力いっぱい張らなくとも、伸びやかで、緩急自在で、楽曲のどのような色合いも繊細に表現するその歌唱力は、53年間ひたすら歌い上げてきた証。先日発売したDVD『舟木一夫シアターコンサート2015』が、オリコンDVD音楽ランキングで初登場10位を飾ったのも納得の歌声である。

舟木一夫 シアターコンサート㈫

また、“スター”のイメージからは意外なほど気さくで、親近感のあるMCも楽しみの一つ。第1部の芝居のこぼれ話、自身の今、将来のこと…ざっくばらんなトークで、客席とのコミュニケーションもたっぷり。

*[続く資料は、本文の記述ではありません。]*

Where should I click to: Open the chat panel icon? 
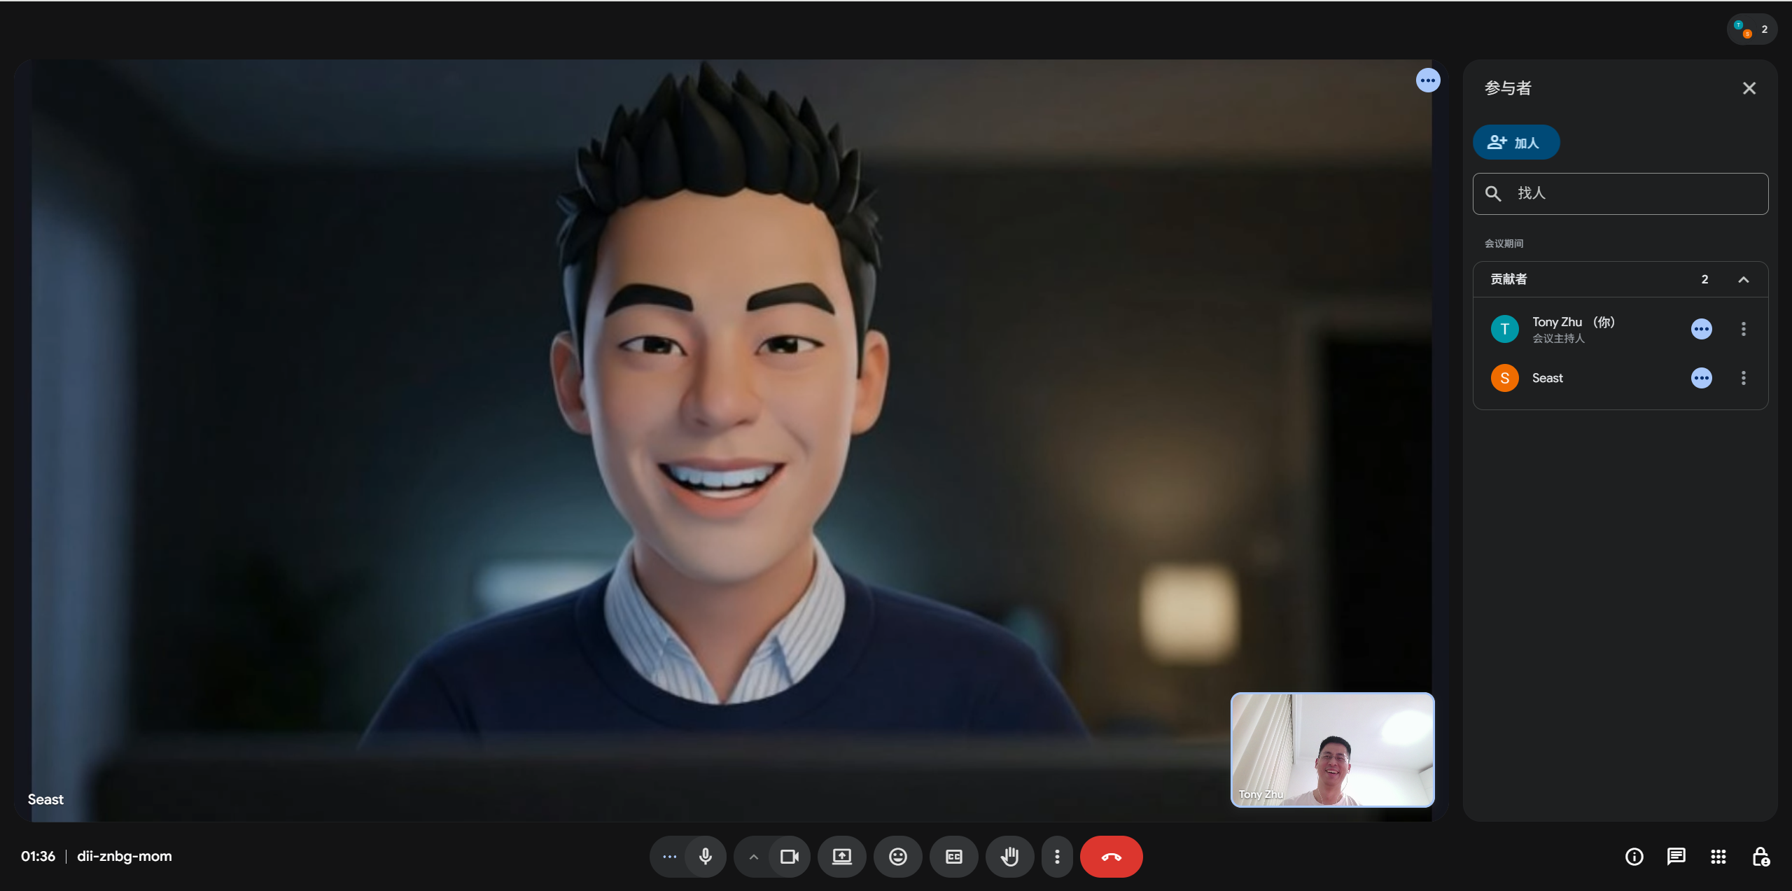pos(1676,857)
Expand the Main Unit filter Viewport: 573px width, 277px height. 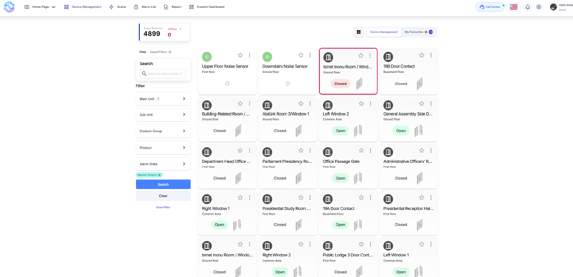pyautogui.click(x=163, y=99)
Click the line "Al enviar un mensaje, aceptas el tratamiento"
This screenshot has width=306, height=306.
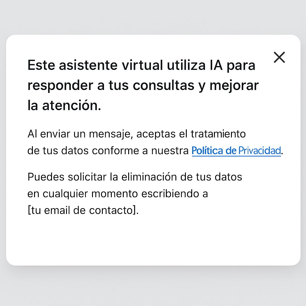137,134
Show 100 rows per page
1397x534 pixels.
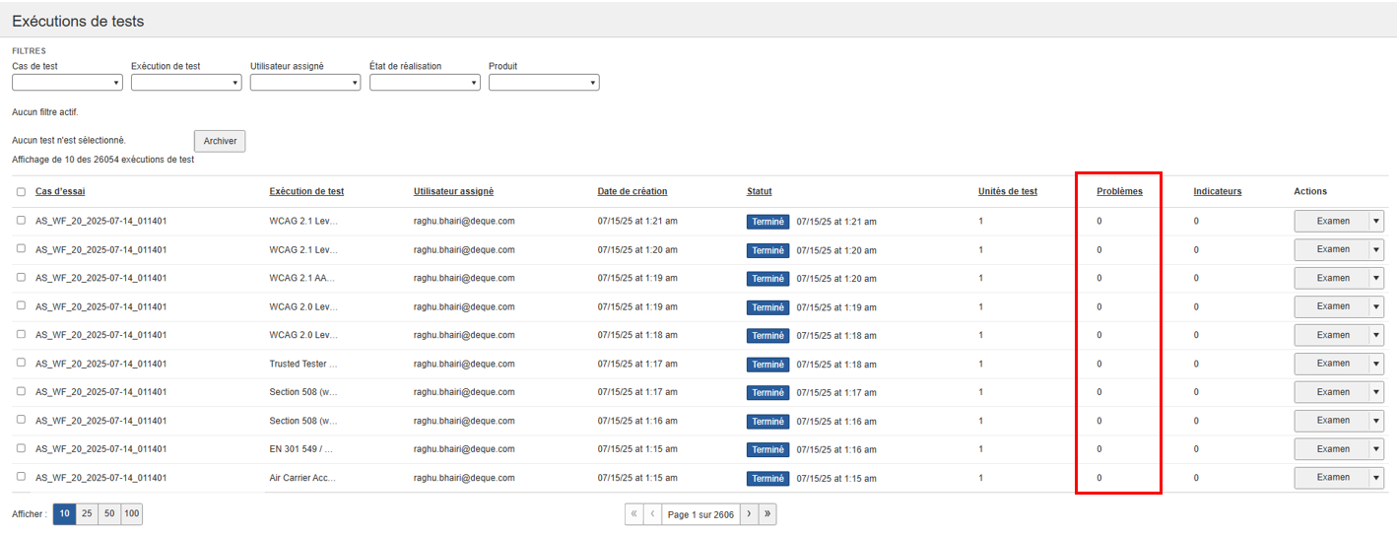pos(131,514)
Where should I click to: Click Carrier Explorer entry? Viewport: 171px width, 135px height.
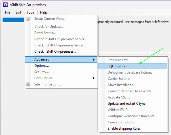tap(119, 79)
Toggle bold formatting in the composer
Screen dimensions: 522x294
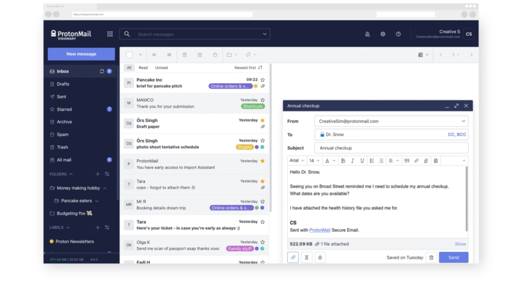pyautogui.click(x=344, y=160)

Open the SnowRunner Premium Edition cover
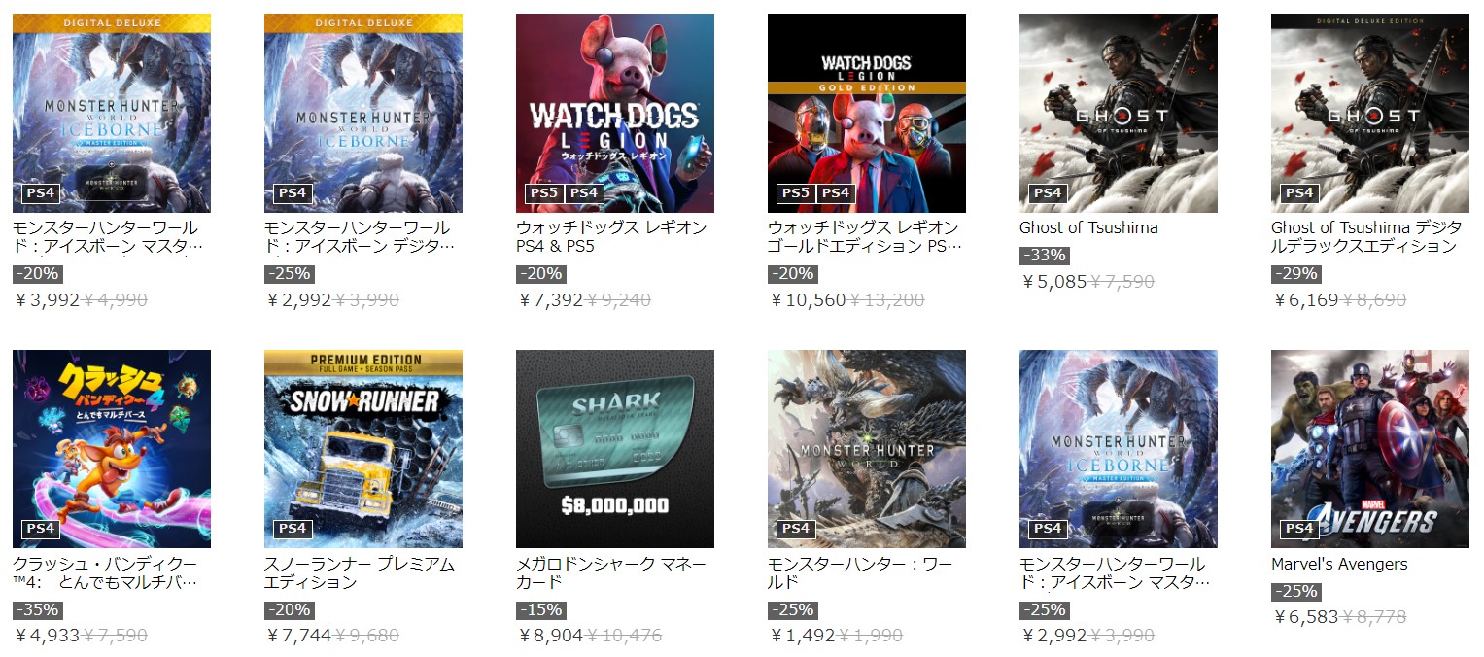[363, 449]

初日、なんと『高校三年生』の歌詞を間違えるハプニングが。その後のMCで、「歌詞を間違えて一番罰金が高いのは『高校三年生』なんですよね」と、内輪ネタで冗談交じりに自分をイジる茶目っ気も、ファンにはたまらないだろう。

舟木一夫 シアターコンサート㈪

破天荒な江戸前のいい男・勝小吉を中心に繰り広げられる、根っからの悪人がいない、晴れ晴れとした痛快な芝居『―巷談・勝小吉―気ままにてござ候』。そして、歌にMCに、駆け抜けるような『シアターコンサート』。いずれも、エンターテイナーとしての舟木一夫の魅力が凝縮された、圧倒的なステージである。